Welche Rollen waren es, die ihre Karrieren nachhaltig beeinflusst haben? „Gaetano Donizettis ‚Maria Stuarda‘, weil das meine erste große Rolle und der Beginn meiner Karriere war“, antwortet Roberta Mantegna, „und als Zweites würde ich Vincenzo Bellinis ‚Il pirata‘ nennen, die ich im Teatro alla Scala zum ersten Mal gesungen habe.“
„Ich würde sagen, das war Arnold in ‚Guillaume Tell‘ von Gioachino Rossini“, erzählt John Osborn seine ungewöhnliche Geschichte zu dieser Rolle. „Als ich 2007 an der Opéra Bastille in Paris Prinz Léopold gesungen habe, kam Mauro Bucarelli von der Accademia Nazionale di Santa Cecilia in Rom auf mich zu und meinte, ich sei die Idealbesetzung für ihr geplantes ‚Guillaume Tell‘-Projekt. Ich hatte diese Rolle davor schon drei- oder viermal abgelehnt, weil mir alle gesagt hatten, sie sei extrem schwierig, der Tod für jede Stimme. Dieses Mal habe ich aber zugesagt. Um es kurz zu machen: Es war ein Riesenerfolg in Rom und hat mir nicht nur einige Preise eingebracht, sondern mir auch viele neue Möglichkeiten eröffnet.“
Zur Person: John Osborn
Der US-Tenor zählt weltweit zu den gefragtesten Belcanto-Sängern und führenden Interpreten der „Grand opéra“. Sein enormes Repertoire reicht von Romeo über Prinz Léopold in „La Juive“ und Alfredo in „La Traviata“ bis zu Werther, Fernand in „La Favorite“, Guillaume Tell und Raoul in „Les Huguenots“.
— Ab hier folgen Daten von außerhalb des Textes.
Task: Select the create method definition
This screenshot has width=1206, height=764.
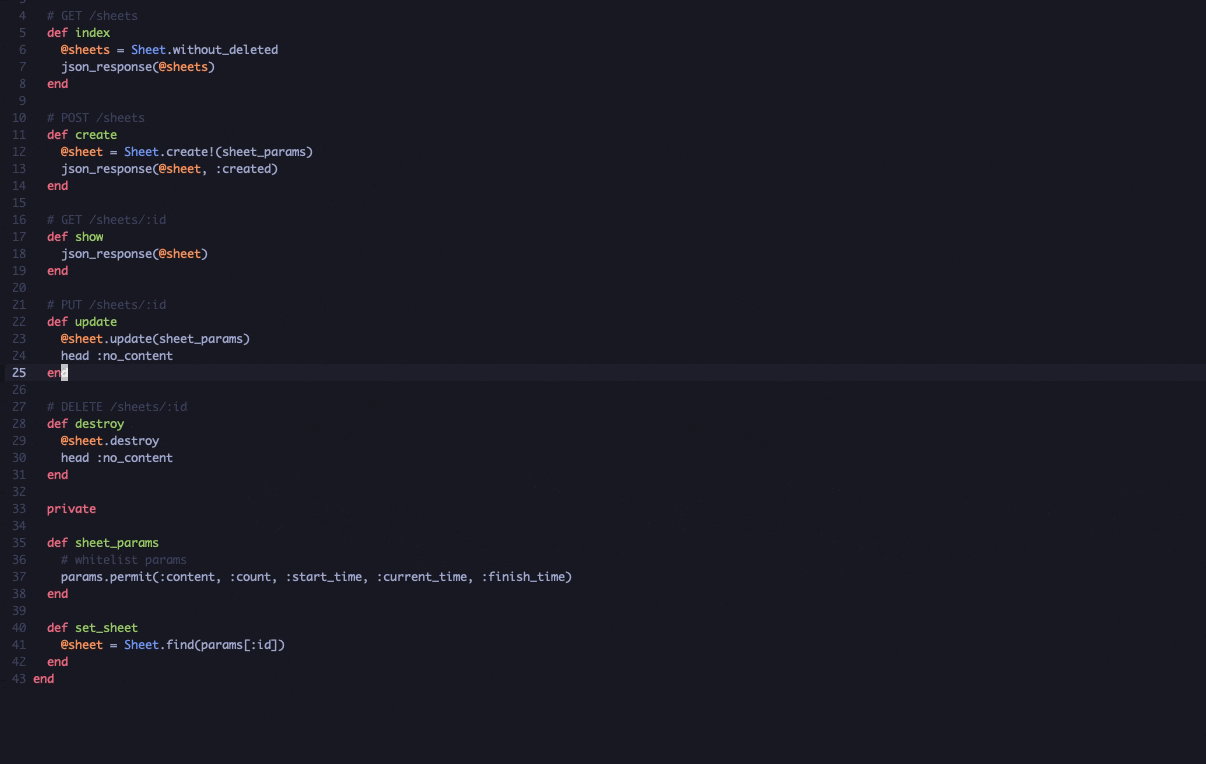Action: [95, 134]
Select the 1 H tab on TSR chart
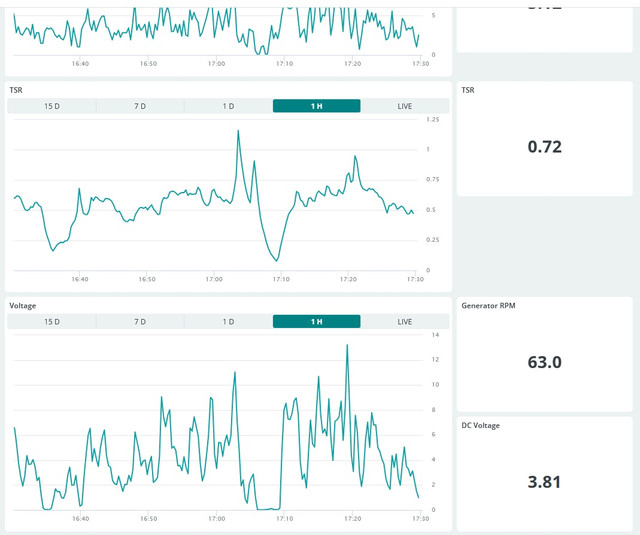Image resolution: width=640 pixels, height=535 pixels. pyautogui.click(x=317, y=106)
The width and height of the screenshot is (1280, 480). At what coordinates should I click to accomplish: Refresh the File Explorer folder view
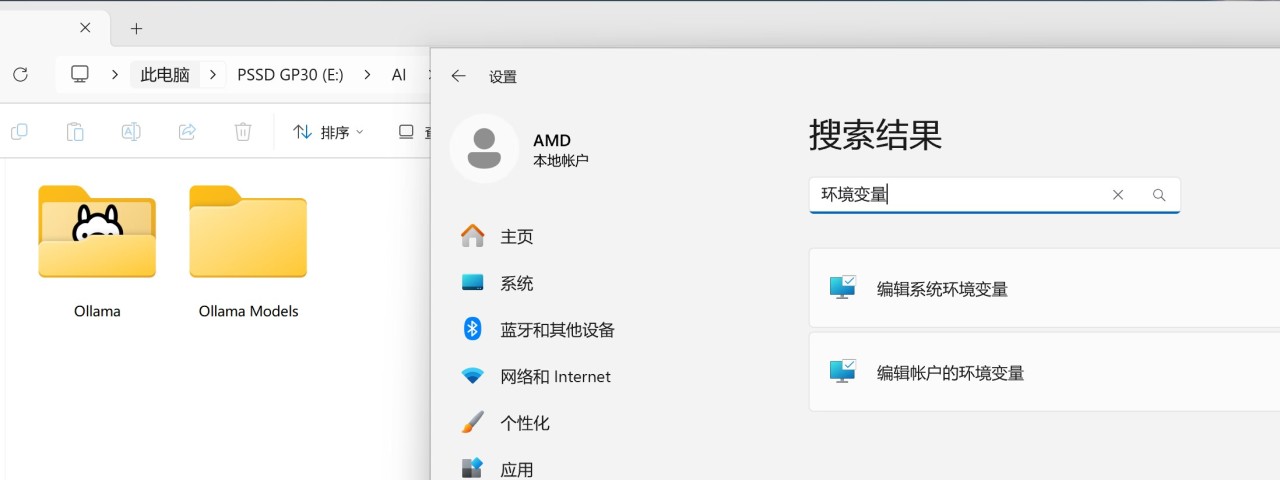pyautogui.click(x=20, y=74)
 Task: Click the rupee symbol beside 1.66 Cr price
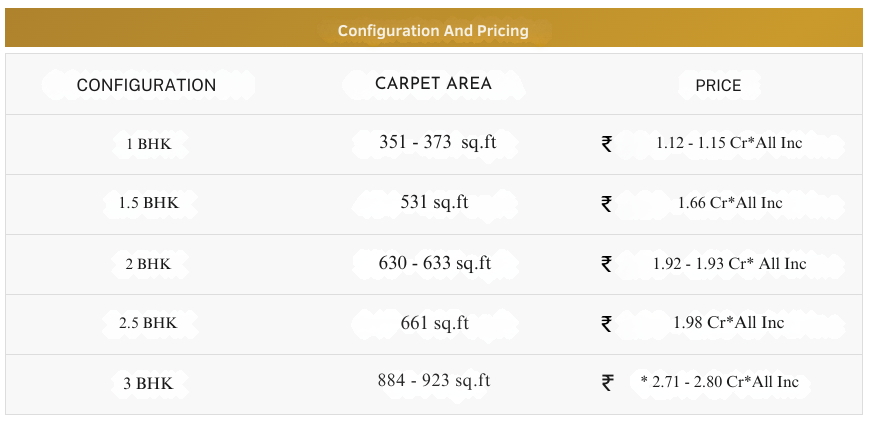click(607, 204)
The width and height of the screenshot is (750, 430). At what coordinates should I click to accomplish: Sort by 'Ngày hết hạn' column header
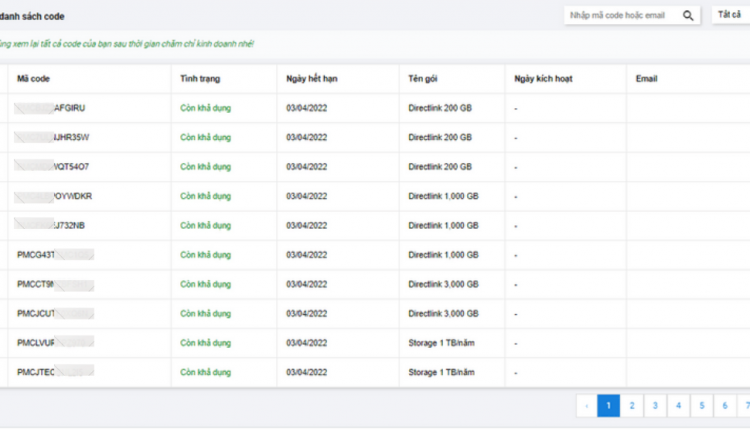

Beide werden auch nach „Les Martyrs“ sehr viel zu tun haben. Roberta Mantegna bleibt in Wien, um an der Staatsoper die Mimì in „La Bohème“ zu singen, ehe sie in Neapel als Donna Anna in „Don Giovanni“ debütieren wird, worauf die Desdemona in „Otello“ am Teatro dell’Opera di Roma folgt.
John Osborn wird zum ersten Mal in Athen als Arturo Talbo in Bellinis „I puritani“ auftreten, danach in Madrid den Duca in „Rigoletto“ singen, ehe er für „I vespri siciliani“ als Arrigo an die Wiener Staatsoper kommt.
Selbsterfüllende Prophezeiung
Roberta Mantegna erzählt zum Schluss eine rührende Wien-Geschichte. „Mit 18 habe ich mit meiner Tante hier Urlaub gemacht und bei einer Staatsopernführung erzählt, dass ich Sängerin sei. Daraufhin hat mich der Guide auf die Bühne gelassen, und ich durfte dort singen. Für mich war das wie eine Fügung des Schicksals, ein Samen, der in mein Herz gepflanzt wurde.“ Nun darf sich die daraus resultierende Blüte am MusikTheater an der Wien entfalten.